Understood. My concerns regarding the technical challenges are now resolved. Is there a similar discussion on technical challenges included in the paper? If not, I highly recommend that the authors incorporate one, as it would help clarify the contributions.

Relation to lower bound

I should have been more specific about what I meant by the lower bound. I was referring to a lower bound that directly corresponds to the considered setting, with explicit dependence on constants such as $G_1$ . Since the lower bound in the paper is derived for average-reward MDPs with a tabular policy parameterization, its connection to such constants remains unclear. For example in Eq. (76), $G_1^6$ appears to be very huge to me.

On constraint violation

I am sorry. This was also my fault for not clearly stating what I meant by constraint violation.

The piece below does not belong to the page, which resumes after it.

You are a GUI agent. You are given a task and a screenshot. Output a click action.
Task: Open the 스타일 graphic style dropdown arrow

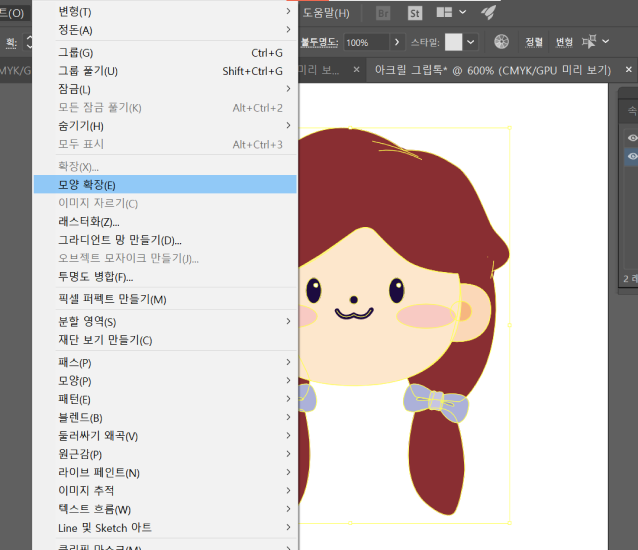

The paper defines it as

$- \frac{1}{K} \sum_{k=0}^K \mathbb{E} \left[ J_c (\theta_k) \right].$

However, I see two concerns with this definition in practical settings:

First, it is possible that, for example, $- \mathbb{E} \left[ J_c (\theta_k) \right] = 0.5$ for odd $k$ and $- \mathbb{E} \left[ J_c (\theta_k) \right] = - 0.5$ for even $k$ . In this case, the average constraint violation converges to zero, but such oscillatory behavior would likely be undesirable in practice.
Second, it seems possible that

$- \sum_{k=0}^K \mathbb{E} \left[ c (S_k, A_k) \right] = K ,$

which is used in other papers such as [12, 34] and makes more sense to me, while

$- \mathbb{E} \left[ J_c (\theta_k) \right] = 0$

for all $k$ . This discrepancy raises concerns about whether the definition used here accurately captures meaningful constraint violation.

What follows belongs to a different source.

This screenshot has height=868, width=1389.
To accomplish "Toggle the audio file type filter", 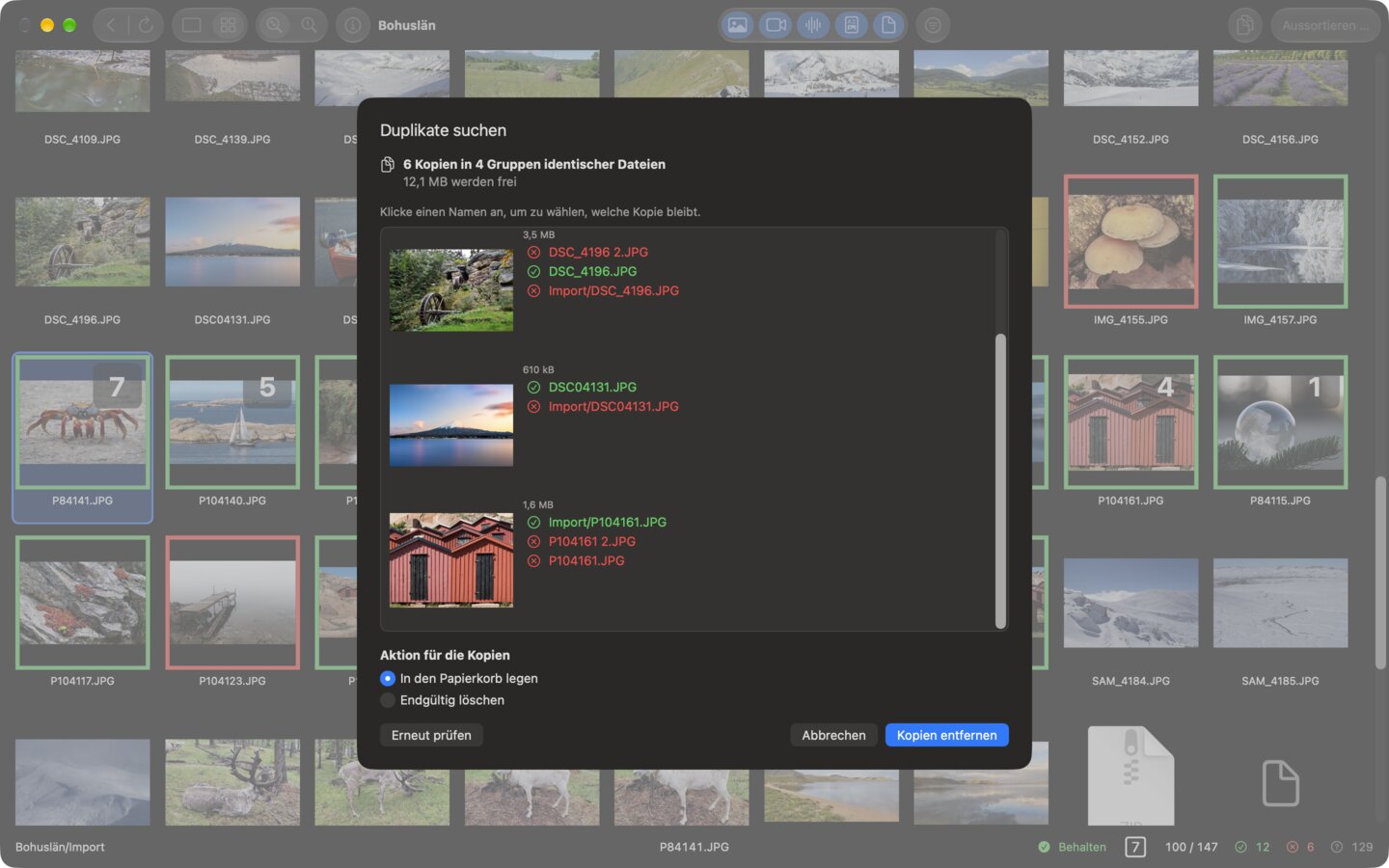I will click(x=813, y=25).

To illustrate this, consider an environment with four states $s^1, s^2, s^3, s^4$ and two actions: $+1$ and $-1$ . Taking action $a$ in state $s^i$ transitions the agent to state $s^{\min(\max(i + a, 0), 4)}$ . The cost is $1$ for $s^1$ and $s^4$ , and $-1$ for $s^2$ and $s^3$ . Suppose the initial state is $s^2$ , and an algorithm alternates between two policy parameters: $\theta$ , which always chooses $+1$ , and $\theta'$ , which always chooses $-1$ , depending on whether the timestep is even or odd. The resulting trajectory oscillates between $s^2$ and $s^3$ , leading to

$- \sum_{k=0}^K \mathbb{E} \left[ c (S_k, A_k) \right] = K.$

However, $J_c (\theta) = J_c (\theta') = 0$ for all $k$ .

On general policies

Understood. My comment was only a suggestion. I believe being as concrete as possible can be helpful for readers, even if prior works use ambiguous terms.

评论- Response

2025-08-05

Thank you for your letting us know your concerns and for the detailed reading of the manuscript.

On lower bound: We are unaware of any theoretical lower bound that directly corresponds to our general parameterized setting and captures the dependence of various parameters, such as $G_1$ . We have reported a lower bound in Table 1 that dictates the dependence on $T$ . This result emerges from analyzing a tabular setup. Since tabular policies are special cases of general parameterized policies, the stated result also serves as a lower bound for our case (as far as $T$ is concerned).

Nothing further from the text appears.